Pengurus Yayasan Bentala Tamaddun Nusantara, Fadhlurrahman Yusuf Fardan, S.T., menyampaikan pentingnya meningkatkan kualitas beragama dari sekadar menjalankan ritual menjadi sebuah pandangan hidup yang menyeluruh. Materi tersebut dipaparkan dalam kajian Mimbar Subuh yang dilaksanakan selepas salat subuh berjemaah di Masjid Kampus UGM pada Ahad (8/3).
Mengangkat tema “Berislam di Akhir Zaman: Menjaga Jati Diri Umat di Era Modernitas”, Fardan menjelaskan umat Islam saat ini seringkali terjebak dalam ‘tingkatan beragama’ yang hanya bersifat lahiriah. Hal ini mencakup pelaksanaan rukun Islam seperti syahadat, salat, zakat, puasa, dan haji tanpa pendalaman makna.
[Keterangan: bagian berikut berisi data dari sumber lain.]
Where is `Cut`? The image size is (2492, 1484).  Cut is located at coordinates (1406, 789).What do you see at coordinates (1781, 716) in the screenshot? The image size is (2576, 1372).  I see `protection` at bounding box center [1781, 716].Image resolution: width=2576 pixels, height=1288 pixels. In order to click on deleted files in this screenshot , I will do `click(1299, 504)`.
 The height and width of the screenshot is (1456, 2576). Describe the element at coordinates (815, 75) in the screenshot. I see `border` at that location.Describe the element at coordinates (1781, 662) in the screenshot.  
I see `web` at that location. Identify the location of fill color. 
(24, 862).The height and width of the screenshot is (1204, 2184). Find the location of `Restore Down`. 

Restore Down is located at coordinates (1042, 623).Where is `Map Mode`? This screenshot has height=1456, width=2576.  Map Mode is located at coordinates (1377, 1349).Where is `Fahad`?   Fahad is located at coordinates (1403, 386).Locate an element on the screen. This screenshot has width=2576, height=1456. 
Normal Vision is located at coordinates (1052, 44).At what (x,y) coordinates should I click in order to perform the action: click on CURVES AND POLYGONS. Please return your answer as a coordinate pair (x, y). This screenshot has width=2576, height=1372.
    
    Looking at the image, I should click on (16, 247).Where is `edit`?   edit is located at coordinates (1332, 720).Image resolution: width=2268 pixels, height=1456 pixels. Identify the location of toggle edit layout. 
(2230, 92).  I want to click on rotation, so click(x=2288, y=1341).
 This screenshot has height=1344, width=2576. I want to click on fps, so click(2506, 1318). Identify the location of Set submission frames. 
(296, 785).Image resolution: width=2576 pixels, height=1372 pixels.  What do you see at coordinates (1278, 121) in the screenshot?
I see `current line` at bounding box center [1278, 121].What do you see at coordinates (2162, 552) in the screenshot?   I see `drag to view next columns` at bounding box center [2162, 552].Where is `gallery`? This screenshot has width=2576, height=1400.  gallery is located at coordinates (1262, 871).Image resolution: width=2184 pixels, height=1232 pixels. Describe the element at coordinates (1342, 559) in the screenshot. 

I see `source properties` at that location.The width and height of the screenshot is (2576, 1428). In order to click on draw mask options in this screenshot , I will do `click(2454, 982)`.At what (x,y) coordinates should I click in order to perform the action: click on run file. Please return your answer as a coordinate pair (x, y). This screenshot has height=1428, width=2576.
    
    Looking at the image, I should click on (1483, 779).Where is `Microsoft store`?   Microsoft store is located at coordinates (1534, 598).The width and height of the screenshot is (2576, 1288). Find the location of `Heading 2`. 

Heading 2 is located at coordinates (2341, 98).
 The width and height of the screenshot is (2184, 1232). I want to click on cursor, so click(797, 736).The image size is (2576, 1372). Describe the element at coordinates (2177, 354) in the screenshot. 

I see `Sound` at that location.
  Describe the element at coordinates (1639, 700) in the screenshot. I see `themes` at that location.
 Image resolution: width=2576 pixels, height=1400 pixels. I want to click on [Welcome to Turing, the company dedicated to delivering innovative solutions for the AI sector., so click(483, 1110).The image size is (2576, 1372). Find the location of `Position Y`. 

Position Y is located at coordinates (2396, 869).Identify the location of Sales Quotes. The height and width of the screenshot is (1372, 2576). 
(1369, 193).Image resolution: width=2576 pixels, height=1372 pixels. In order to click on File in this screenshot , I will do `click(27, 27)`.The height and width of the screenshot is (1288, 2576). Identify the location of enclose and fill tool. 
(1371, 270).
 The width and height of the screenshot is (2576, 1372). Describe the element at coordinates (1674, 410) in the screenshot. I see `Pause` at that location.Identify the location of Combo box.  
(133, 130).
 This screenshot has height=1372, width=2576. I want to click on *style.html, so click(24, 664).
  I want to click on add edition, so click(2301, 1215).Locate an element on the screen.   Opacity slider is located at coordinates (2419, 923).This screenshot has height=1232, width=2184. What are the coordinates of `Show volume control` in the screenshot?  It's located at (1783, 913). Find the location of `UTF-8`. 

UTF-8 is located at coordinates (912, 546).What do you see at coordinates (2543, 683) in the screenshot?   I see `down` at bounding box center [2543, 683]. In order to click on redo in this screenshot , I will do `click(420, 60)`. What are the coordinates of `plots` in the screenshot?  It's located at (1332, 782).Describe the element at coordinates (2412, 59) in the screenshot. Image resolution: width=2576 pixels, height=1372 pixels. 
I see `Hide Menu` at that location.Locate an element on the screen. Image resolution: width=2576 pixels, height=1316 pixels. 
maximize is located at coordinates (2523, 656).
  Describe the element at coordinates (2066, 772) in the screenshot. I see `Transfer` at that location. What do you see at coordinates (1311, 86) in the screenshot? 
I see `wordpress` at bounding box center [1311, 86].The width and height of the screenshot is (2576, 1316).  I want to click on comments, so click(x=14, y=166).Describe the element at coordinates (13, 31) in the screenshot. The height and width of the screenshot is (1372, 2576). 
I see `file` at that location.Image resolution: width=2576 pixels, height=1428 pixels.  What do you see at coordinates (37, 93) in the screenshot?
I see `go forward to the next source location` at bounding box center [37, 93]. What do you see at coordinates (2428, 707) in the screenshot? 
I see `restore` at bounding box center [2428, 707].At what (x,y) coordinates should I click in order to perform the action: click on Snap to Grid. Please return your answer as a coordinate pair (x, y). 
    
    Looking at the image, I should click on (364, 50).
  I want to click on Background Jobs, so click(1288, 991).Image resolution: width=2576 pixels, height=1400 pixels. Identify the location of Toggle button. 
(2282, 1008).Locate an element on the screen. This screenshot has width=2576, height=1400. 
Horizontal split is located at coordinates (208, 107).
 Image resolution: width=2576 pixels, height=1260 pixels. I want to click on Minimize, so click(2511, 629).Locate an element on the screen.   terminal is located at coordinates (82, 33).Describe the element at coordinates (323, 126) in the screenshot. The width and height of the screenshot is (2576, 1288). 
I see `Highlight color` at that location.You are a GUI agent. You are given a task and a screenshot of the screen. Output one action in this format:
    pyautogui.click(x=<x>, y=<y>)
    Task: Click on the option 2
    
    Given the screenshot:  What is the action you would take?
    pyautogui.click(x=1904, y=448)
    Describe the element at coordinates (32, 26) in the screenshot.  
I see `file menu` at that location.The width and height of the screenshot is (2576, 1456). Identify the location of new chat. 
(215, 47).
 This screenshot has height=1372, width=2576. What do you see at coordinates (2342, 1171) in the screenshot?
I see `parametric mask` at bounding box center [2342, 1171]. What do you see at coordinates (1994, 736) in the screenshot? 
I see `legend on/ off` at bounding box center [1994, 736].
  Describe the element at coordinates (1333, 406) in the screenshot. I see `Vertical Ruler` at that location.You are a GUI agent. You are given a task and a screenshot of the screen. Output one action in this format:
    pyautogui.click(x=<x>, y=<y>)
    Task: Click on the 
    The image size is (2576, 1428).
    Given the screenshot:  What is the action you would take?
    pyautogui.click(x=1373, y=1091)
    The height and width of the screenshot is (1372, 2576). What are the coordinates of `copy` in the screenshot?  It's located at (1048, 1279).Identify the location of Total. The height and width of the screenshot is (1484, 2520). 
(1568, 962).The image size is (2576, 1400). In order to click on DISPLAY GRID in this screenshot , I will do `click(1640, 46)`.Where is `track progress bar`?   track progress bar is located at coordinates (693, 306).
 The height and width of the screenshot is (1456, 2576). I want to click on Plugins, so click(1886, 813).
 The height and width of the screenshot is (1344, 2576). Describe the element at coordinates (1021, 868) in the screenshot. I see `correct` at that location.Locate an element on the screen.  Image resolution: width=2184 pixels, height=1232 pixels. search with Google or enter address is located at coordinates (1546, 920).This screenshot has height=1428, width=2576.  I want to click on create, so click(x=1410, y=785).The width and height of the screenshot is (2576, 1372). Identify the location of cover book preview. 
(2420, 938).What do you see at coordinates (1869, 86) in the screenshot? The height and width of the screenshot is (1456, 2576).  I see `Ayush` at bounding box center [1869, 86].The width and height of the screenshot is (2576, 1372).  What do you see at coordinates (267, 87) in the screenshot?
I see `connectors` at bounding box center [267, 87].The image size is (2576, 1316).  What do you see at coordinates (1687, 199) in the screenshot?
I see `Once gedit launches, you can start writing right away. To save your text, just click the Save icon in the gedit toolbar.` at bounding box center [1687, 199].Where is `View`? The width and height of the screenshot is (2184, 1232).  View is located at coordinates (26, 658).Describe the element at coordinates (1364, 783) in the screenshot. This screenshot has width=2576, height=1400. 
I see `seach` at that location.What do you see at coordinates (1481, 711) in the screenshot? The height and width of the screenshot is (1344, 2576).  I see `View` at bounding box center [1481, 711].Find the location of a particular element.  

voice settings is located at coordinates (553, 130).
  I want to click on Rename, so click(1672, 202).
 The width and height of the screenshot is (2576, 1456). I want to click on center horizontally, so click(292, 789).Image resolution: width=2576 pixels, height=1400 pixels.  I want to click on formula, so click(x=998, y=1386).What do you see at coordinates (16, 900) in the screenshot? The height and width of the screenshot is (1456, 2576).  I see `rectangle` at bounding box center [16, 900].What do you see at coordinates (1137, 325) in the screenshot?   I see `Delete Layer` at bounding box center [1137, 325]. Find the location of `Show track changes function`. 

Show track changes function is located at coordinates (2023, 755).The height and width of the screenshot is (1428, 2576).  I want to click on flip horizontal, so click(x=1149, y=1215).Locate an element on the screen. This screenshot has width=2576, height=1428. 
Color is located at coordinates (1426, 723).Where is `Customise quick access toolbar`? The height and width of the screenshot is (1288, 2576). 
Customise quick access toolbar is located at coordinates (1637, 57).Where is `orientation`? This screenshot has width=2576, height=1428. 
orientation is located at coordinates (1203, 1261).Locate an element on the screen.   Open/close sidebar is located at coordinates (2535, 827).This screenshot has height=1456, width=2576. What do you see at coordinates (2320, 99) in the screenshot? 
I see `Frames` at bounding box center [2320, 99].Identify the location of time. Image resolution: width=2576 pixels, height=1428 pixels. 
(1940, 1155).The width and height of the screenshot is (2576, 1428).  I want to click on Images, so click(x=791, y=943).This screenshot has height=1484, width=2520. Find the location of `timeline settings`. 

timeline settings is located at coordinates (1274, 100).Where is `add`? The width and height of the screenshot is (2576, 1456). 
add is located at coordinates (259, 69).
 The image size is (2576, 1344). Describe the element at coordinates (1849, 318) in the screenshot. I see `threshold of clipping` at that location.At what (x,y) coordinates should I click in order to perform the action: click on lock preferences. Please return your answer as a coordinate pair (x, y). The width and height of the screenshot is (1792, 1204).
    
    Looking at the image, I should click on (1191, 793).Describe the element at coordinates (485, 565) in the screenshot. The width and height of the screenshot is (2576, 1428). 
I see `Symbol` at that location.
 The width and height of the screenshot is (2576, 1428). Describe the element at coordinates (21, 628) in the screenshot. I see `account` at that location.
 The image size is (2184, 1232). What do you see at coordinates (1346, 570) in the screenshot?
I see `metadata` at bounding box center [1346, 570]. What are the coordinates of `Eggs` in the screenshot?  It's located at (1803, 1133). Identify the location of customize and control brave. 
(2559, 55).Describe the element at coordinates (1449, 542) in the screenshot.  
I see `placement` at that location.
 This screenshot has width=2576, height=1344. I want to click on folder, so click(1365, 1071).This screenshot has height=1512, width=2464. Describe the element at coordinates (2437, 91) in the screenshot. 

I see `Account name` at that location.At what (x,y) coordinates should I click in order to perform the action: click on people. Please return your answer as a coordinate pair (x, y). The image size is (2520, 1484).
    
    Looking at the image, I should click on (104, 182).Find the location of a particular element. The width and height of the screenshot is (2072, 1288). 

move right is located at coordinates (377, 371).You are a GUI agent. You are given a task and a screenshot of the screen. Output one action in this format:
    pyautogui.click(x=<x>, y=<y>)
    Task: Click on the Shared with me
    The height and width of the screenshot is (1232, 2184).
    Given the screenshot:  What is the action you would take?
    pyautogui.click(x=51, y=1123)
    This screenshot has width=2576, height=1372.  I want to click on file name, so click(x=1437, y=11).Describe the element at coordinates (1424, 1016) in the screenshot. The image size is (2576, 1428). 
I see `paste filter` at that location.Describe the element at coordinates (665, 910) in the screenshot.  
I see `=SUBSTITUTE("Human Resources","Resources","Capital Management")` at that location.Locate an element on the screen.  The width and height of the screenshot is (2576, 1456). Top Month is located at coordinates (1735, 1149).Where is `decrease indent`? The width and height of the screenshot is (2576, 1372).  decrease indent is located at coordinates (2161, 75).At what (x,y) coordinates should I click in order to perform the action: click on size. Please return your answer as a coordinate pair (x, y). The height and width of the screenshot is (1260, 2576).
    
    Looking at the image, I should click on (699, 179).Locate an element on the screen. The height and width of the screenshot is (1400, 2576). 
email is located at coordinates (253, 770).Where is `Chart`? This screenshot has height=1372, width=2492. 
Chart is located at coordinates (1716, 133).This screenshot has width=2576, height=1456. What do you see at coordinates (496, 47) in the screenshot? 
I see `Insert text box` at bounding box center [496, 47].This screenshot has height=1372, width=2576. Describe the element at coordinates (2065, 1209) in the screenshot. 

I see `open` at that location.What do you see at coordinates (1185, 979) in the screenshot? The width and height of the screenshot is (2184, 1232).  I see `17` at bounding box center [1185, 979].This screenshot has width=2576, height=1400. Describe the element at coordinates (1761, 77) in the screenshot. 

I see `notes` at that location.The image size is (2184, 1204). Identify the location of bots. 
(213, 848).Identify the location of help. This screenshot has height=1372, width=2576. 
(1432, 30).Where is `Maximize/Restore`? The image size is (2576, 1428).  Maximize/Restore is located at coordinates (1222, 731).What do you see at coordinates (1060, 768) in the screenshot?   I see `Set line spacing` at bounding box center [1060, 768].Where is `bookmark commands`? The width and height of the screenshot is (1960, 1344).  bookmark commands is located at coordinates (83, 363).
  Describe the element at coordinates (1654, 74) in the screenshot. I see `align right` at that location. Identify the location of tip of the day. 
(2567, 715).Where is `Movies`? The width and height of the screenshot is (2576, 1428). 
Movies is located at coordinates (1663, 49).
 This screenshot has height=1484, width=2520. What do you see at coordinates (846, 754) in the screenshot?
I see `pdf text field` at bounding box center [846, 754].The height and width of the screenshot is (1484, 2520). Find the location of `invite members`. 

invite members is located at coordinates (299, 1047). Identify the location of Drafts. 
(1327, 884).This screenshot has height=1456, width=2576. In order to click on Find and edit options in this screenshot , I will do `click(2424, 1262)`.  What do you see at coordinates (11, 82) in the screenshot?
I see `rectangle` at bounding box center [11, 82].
Kondisi tersebut dinilai menjadi alasan mengapa umat mengalami kesulitan dalam menghadapi tantangan zaman.
Trilogi Islam, Iman, dan Ihsan
Dalam paparannya, Fardan merujuk pada hadis Jibril yang menjelaskan tiga tingkatan dalam beragama, yaitu Islam, Iman, dan Ihsan. Seseorang yang baru menjalankan syariat disebut sebagai muslim, namun belum tentu mencapai derajat mukmin karena keimanan belum tentu meresap ke dalam hati.
“Sudah semestinya sebagai seorang muslim kita berusaha untuk naik tingkat,” ujar Fardan. Ia menjelaskan bahwa tingkatan tertinggi adalah Ihsan, yaitu kondisi ketika seseorang beribadah seolah-olah melihat Allah SWT atau meyakini sepenuhnya bahwa Allah SWT senantiasa mengawasinya.
Fardan menekankan bahwa Islam adalah agama sempurna yang memberikan panduan dalam seluruh aspek kehidupan, baik privat maupun publik. Perbedaan cara pandang seorang muslim dengan nonmuslim dapat dilihat dari hal sederhana seperti menyikapi makanan.
Seorang muslim tidak hanya melihat kelezatan atau gizi suatu makanan, tetapi pertama kali akan mempertanyakan kehalalannya. Menurutnya, cara berpikir ini harus diterapkan pula dalam memandang ekonomi, politik, serta sains dan teknologi.
Baca juga: Mahfud MD Sentil Demokrasi Elektoral yang Rawan Politik Transaksional
Trilogi Ilmu, Iman, dan Amal
Untuk menghadapi tantangan dunia modern, Fardan menawarkan trilogi lain yaitu ilmu, iman, dan amal. Ia menilai salah satu kelemahan umat saat ini adalah mengetahui sudut pandang Islam namun tidak meyakininya sebagai kebenaran mutlak.
“Ketika kita sudah mengetahui segala sesuatu diatur dalam Islam dan kita mengimaninya, secara otomatis amal kita akan selaras dengan identitas keislaman,” jelasnya. Oleh karena itu, penguatan ilmu dan iman menjadi pondasi utama sebelum melakukan amal perbuatan.
Terdapat tiga pekerjaan rumah (PR) besar bagi umat Islam dalam menghadapi kompleksitas dunia modern. Pertama, adalah memahami atau mengilmui posisi Islam terhadap berbagai permasalahan yang ada saat ini. Kedua, umat harus memahami kondisi zaman yang lahir dari sejarah panjang dan kompleks.
Menurup kajiannya, Fardan menekankan pentingnya kemampuan menyaring budaya dan pemikiran modern. Ia mengutip pemikiran tokoh Muslim Amerika, Seyyed Hossein Nasr, yang mengibaratkan peradaban seperti sistem pencernaan manusia.
“Kita harus bisa menjadi orang yang memahami cara menyaring dan mencerna tantangan zaman ini,” pungkasnya. Melalui analogi tersebut, umat diharapkan mampu menyerap hal-hal bermanfaat dari modernitas dan membuang hal-hal yang tidak memberikan kemaslahatan.